> **TASK DETAILS**: Give back only the lines from the one with "How do I perform: Click the Help" through the last line of the data, exactly as they appear.

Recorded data
=== Section Start ===

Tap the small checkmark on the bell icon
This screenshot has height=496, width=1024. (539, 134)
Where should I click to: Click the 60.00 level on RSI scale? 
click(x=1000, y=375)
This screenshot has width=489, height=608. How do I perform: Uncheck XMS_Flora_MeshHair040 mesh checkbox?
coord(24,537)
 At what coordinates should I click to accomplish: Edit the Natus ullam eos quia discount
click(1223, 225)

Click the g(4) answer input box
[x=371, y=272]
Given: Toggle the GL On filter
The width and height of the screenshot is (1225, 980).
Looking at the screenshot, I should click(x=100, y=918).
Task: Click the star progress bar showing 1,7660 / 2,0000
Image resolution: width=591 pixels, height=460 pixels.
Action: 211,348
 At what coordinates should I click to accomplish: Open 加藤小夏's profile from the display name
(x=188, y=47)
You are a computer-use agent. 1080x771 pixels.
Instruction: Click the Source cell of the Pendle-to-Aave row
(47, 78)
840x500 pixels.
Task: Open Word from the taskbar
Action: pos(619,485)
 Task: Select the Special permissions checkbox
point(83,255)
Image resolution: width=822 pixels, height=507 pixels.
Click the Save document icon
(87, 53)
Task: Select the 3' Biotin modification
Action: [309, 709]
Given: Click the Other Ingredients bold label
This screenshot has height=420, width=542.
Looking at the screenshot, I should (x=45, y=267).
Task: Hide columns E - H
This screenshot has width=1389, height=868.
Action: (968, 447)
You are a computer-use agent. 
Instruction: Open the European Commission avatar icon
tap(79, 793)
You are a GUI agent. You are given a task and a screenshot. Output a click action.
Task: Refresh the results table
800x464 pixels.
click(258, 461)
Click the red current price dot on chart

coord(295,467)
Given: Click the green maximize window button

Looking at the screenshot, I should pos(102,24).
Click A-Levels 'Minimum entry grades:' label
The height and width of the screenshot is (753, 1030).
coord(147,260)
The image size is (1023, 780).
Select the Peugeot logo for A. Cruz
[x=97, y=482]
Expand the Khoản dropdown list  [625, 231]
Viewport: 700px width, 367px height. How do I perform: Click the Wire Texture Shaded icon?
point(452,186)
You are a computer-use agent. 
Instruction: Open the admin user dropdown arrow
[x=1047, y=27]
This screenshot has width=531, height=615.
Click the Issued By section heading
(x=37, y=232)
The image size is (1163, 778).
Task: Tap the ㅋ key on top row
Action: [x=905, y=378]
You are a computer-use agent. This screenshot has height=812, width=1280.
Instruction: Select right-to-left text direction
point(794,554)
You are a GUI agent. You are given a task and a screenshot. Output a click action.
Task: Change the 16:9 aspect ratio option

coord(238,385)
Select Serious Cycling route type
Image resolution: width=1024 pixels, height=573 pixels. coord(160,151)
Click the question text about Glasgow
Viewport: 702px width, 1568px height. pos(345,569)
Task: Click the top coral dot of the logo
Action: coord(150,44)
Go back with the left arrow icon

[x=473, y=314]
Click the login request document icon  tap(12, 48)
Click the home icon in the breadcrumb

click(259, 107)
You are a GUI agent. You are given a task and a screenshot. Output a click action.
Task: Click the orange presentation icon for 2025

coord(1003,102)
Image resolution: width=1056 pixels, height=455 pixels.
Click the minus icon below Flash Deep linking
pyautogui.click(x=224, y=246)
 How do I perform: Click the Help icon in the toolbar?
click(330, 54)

=== Section End ===

> **SOLVED EXERCISE**:
 How do I perform: Click the Help icon in the toolbar?
click(330, 54)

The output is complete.